I am also considering the possibility of a decline in the GBP/USD pair, but I believe that before any sustained drop occurs, we need to see a local corrective rally first. I base this outlook on my recent observations of the price action, particularly around a key Fibonacci level. I have noticed that the price is currently trading near the 50% Fibonacci retracement support level, and I view this as a significant area for potential reversal. I saw that the market reversed after testing this level, and I interpret this as an early signal that buying pressure may be entering the market. I would be very encouraged if a proper correction forms from this point because it would validate my short-term bullish outlook. In that scenario, I anticipate that we could see a controlled upward move to the 23.6% Fibonacci resistance level. I believe this area represents the most logical target for a correction because it is the next major retracement level and often acts as a ceiling in a broader downtrend.

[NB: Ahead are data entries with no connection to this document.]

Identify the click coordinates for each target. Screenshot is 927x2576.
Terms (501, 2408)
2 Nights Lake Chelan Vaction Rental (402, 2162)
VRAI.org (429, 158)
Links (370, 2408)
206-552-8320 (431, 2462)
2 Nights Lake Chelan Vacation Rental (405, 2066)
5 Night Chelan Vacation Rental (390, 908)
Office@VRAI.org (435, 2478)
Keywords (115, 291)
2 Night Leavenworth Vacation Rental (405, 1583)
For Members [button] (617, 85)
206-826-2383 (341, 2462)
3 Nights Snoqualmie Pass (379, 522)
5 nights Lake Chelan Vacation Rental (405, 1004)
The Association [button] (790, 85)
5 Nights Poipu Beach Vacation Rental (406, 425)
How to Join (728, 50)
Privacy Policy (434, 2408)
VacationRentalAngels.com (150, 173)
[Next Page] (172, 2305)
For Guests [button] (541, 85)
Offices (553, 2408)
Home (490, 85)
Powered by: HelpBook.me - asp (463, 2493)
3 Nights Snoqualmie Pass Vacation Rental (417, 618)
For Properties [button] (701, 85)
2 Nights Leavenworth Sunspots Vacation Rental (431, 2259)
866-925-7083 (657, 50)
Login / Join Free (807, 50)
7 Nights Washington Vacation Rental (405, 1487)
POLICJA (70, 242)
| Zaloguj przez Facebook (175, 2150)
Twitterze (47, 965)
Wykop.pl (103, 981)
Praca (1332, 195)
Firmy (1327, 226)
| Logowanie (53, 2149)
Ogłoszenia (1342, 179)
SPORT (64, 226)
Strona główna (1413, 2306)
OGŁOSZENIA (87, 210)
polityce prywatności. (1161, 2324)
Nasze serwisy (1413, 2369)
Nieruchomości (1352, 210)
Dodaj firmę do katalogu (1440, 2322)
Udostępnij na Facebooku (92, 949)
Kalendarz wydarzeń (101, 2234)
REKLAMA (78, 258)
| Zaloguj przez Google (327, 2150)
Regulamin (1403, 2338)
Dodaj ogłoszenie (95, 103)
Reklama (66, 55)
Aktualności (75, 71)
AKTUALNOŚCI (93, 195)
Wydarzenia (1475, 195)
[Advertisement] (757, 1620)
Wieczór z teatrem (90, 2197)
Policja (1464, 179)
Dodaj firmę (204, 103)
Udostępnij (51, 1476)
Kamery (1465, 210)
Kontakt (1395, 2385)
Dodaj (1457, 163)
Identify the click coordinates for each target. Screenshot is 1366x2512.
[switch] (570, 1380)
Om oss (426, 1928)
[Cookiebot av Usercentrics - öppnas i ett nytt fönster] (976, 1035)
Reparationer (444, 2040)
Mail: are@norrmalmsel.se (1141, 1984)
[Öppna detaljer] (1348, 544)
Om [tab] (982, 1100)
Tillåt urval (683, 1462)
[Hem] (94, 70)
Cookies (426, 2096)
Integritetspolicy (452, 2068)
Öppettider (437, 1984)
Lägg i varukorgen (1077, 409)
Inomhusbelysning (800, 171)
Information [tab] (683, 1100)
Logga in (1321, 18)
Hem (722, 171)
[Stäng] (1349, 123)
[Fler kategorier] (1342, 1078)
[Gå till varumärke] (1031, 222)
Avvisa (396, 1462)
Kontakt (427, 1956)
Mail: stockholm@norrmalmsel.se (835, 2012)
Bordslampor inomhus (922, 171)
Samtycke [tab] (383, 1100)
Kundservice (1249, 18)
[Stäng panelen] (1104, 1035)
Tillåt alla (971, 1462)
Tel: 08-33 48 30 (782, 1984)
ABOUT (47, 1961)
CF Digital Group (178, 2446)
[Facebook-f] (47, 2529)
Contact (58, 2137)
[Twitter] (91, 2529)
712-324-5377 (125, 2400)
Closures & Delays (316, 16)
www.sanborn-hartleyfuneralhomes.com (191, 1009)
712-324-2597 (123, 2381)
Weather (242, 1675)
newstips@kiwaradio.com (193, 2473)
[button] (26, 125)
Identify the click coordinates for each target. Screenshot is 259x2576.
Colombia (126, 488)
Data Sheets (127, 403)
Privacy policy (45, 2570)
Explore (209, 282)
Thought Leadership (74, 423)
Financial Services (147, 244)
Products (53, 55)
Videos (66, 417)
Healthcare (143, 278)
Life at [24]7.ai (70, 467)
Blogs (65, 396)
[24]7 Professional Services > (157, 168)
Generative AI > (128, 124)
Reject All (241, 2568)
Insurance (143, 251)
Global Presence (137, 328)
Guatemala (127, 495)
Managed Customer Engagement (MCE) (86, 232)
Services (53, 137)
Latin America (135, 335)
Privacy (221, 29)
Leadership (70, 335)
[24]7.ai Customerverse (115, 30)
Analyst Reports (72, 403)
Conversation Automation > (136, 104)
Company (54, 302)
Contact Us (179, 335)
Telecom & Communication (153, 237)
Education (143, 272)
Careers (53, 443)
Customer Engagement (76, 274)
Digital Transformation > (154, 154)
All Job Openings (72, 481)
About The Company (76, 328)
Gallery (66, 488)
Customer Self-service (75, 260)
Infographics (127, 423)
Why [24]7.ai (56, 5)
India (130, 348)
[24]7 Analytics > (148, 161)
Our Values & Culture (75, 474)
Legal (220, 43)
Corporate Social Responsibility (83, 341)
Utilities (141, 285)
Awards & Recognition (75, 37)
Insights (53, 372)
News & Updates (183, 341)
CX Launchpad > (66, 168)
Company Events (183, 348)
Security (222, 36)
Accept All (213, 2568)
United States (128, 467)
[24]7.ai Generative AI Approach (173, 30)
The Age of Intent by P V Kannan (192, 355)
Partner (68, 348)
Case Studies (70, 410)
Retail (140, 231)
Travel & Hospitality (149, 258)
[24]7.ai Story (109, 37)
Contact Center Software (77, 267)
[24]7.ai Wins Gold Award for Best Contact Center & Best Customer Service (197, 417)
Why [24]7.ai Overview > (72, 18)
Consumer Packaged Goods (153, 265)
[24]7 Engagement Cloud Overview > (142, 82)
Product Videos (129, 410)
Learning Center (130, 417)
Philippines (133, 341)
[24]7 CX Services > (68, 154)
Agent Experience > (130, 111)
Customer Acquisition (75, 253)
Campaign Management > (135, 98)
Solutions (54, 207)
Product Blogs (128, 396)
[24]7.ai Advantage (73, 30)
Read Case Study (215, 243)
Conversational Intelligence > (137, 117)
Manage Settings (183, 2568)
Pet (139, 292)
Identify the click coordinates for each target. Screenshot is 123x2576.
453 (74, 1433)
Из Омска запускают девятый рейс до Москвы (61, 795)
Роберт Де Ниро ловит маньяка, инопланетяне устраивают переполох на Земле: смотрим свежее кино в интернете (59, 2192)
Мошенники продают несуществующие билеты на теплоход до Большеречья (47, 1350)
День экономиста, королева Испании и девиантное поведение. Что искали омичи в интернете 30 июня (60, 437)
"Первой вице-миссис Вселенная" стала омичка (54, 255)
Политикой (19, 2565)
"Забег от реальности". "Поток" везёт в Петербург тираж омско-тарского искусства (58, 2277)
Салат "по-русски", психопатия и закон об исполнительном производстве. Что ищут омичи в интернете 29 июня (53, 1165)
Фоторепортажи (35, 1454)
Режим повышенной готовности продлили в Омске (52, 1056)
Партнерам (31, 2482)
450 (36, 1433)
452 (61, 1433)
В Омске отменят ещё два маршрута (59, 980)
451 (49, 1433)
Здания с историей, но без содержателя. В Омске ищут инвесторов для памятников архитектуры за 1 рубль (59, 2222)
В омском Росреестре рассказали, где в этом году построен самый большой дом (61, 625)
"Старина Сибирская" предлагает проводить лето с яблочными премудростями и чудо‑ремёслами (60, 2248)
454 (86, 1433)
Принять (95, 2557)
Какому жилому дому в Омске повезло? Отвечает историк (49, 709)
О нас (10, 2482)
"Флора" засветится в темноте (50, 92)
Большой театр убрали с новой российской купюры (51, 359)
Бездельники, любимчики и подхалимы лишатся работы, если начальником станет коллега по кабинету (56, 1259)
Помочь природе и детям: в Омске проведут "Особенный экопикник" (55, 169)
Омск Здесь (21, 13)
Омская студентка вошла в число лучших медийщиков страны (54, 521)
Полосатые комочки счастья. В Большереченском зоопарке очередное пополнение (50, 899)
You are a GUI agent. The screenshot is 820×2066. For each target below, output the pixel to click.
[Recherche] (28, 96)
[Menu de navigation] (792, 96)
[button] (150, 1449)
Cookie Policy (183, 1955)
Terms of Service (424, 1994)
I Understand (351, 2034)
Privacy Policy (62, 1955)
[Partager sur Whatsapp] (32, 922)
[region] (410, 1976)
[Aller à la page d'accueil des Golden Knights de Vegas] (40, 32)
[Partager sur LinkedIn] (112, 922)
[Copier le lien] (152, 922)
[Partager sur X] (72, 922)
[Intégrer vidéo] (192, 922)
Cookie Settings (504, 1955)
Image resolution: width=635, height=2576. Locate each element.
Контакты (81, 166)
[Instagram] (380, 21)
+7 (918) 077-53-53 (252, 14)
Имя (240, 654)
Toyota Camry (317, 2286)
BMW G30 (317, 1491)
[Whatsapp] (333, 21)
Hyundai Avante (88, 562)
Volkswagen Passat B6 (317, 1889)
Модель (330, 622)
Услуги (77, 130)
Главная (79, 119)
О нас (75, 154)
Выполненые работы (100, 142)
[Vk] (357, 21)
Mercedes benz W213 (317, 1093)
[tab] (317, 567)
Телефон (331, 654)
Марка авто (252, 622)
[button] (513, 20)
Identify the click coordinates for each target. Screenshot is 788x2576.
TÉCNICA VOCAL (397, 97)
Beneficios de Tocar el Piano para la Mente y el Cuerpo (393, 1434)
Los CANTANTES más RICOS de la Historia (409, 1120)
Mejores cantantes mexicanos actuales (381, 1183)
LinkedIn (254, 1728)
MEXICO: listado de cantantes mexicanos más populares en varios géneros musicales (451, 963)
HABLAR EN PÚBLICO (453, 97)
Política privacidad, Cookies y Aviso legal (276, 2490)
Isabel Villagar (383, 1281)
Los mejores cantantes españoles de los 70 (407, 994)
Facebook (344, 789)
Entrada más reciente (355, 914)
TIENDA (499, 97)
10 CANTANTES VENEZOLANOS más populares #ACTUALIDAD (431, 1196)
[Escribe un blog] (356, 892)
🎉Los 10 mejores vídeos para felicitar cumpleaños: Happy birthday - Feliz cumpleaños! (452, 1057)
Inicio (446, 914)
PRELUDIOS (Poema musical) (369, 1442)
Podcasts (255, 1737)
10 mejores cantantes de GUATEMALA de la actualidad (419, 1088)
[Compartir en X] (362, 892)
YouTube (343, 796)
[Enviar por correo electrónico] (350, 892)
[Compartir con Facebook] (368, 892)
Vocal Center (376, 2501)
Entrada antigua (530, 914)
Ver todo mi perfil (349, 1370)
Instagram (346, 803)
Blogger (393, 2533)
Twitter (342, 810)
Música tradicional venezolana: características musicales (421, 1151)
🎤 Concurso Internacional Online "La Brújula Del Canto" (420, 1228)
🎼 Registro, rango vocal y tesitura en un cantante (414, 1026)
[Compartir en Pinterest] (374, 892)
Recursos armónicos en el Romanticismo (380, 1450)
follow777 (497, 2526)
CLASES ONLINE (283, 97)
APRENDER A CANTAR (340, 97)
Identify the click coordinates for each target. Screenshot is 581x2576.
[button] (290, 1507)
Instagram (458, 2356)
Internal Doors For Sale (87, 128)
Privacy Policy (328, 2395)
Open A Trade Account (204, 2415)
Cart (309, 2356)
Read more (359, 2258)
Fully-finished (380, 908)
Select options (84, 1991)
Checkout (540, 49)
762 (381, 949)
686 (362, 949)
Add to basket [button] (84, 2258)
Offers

I think that once the price reaches that resistance, it would be an ideal setup to reverse and resume the larger decline. If my analysis is correct, I expect the subsequent drop to target the 61.8% Fibonacci level at 1.3350, which I calculate to be approximately 300 points away from the current market position

GBP/USD

I must explain that my expectations are not arbitrary; they are based on a specific internal pattern that I am closely monitoring. I anticipate that this pattern will form during the anticipated move from the 50% support level up to the 23.6% resistance level. I am looking for this internal structure to confirm the strength of the correction and provide me with a high-probability entry point for a short position. I know that trading always involves uncertainty, and I am fully aware of the risks involved in this setup. I acknowledge that there is a chance that GBP/USD could rise a little further than I initially expect, perhaps extending to the 14.6% Fibonacci level if the bullish momentum is stronger than anticipated. However, I remain convinced that even if it pushes that far, the overall growth should still be capped relatively soon. I strongly believe that the upward move will ultimately end at the 23.6% Fibonacci level, if a rally even begins at all. I am prepared for the possibility that my anticipated correction might not materialize, but I am comfortable with my analysis. I am documenting these thoughts as my current perspective, and I will continue to monitor the price action to see if it aligns with the internal pattern I am expecting. I know that patience is key, and I am waiting for the market to give me the confirmation I need before making any decisions.